EXERCISE REQUIREMENTS: Rewrite the entries from the line containing "Expand the Meu gerente dropdown" through the line containing "Action: pos(59,164)", putting "column heading" wherever "column header" appears and changing nothing else.

○ ○ ○ ○ ○

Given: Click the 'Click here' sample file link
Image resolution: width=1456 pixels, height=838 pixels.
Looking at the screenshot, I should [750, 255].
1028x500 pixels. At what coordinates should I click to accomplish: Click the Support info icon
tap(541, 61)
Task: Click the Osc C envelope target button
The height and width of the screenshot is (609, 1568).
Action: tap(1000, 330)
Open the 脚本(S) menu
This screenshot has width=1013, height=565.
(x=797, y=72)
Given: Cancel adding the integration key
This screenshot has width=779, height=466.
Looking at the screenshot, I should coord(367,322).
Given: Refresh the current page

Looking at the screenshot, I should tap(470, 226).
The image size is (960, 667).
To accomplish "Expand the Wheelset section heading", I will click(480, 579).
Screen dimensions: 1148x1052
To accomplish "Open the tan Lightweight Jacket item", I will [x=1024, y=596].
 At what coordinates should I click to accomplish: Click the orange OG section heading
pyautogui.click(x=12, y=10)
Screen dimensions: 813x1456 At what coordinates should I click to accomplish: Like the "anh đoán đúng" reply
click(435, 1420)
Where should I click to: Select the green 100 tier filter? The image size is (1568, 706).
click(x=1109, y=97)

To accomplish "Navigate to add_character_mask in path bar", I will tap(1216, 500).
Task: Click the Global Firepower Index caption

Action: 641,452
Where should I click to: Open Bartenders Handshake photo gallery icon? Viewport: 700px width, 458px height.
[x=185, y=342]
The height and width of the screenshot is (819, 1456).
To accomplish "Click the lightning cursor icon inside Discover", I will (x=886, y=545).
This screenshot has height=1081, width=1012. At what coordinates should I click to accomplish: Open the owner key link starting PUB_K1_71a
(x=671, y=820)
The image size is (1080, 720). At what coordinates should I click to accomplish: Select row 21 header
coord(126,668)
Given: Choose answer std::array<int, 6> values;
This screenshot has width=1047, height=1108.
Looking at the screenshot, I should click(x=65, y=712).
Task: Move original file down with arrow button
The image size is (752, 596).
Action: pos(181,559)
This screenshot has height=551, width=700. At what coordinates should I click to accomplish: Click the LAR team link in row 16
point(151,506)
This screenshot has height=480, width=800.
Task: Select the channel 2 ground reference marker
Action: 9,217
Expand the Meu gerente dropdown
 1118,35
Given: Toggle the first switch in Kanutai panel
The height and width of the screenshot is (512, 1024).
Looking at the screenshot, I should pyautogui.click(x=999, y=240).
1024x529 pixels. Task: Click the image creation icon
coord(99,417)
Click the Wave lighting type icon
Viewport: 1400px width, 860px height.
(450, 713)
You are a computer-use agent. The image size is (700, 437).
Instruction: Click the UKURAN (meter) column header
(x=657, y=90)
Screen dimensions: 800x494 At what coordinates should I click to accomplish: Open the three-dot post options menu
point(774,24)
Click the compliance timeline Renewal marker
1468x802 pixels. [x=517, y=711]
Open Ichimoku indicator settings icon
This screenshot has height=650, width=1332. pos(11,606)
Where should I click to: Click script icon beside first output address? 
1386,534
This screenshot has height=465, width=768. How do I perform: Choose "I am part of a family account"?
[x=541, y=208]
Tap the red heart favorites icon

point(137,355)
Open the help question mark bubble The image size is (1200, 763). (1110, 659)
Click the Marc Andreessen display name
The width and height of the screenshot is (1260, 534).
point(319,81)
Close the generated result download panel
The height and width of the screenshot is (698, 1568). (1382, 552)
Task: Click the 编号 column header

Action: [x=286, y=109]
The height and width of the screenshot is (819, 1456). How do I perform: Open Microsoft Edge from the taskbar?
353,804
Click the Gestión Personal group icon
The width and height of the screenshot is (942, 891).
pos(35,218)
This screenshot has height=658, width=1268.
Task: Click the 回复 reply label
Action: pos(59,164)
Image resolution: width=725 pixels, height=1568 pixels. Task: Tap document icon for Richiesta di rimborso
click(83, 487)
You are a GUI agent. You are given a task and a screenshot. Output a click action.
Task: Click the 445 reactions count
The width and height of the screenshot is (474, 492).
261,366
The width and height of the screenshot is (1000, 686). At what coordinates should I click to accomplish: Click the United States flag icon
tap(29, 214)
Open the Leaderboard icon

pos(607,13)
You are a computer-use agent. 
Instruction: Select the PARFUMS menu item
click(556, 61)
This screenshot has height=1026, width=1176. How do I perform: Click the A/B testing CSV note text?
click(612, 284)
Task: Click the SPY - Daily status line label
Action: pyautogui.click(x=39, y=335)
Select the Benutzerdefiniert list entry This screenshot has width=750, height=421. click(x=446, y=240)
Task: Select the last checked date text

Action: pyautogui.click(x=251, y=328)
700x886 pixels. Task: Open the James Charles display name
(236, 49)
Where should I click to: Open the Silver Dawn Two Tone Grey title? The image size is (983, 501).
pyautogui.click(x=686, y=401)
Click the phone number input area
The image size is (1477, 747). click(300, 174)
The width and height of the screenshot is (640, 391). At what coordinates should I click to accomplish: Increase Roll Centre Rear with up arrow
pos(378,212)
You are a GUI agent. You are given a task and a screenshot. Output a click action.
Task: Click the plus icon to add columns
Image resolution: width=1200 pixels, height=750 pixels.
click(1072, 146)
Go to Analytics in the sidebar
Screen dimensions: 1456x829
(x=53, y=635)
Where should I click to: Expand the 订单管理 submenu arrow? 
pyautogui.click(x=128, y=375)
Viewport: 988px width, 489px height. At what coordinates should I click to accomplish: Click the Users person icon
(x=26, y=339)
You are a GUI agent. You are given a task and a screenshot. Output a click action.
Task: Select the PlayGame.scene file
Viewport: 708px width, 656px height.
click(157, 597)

○ ○ ○ ○ ○

CORRECT RESULT:
Expand the Meu gerente dropdown
 1118,35
Given: Toggle the first switch in Kanutai panel
The height and width of the screenshot is (512, 1024).
Looking at the screenshot, I should pyautogui.click(x=999, y=240).
1024x529 pixels. Task: Click the image creation icon
coord(99,417)
Click the Wave lighting type icon
Viewport: 1400px width, 860px height.
(450, 713)
You are a computer-use agent. The image size is (700, 437).
Instruction: Click the UKURAN (meter) column heading
(x=657, y=90)
Screen dimensions: 800x494 At what coordinates should I click to accomplish: Open the three-dot post options menu
point(774,24)
Click the compliance timeline Renewal marker
1468x802 pixels. [x=517, y=711]
Open Ichimoku indicator settings icon
This screenshot has height=650, width=1332. pos(11,606)
Where should I click to: Click script icon beside first output address? 
1386,534
This screenshot has height=465, width=768. How do I perform: Choose "I am part of a family account"?
[x=541, y=208]
Tap the red heart favorites icon

point(137,355)
Open the help question mark bubble The image size is (1200, 763). (1110, 659)
Click the Marc Andreessen display name
The width and height of the screenshot is (1260, 534).
point(319,81)
Close the generated result download panel
The height and width of the screenshot is (698, 1568). (1382, 552)
Task: Click the 编号 column heading

Action: [x=286, y=109]
The height and width of the screenshot is (819, 1456). How do I perform: Open Microsoft Edge from the taskbar?
353,804
Click the Gestión Personal group icon
The width and height of the screenshot is (942, 891).
pos(35,218)
This screenshot has height=658, width=1268.
Task: Click the 回复 reply label
Action: pos(59,164)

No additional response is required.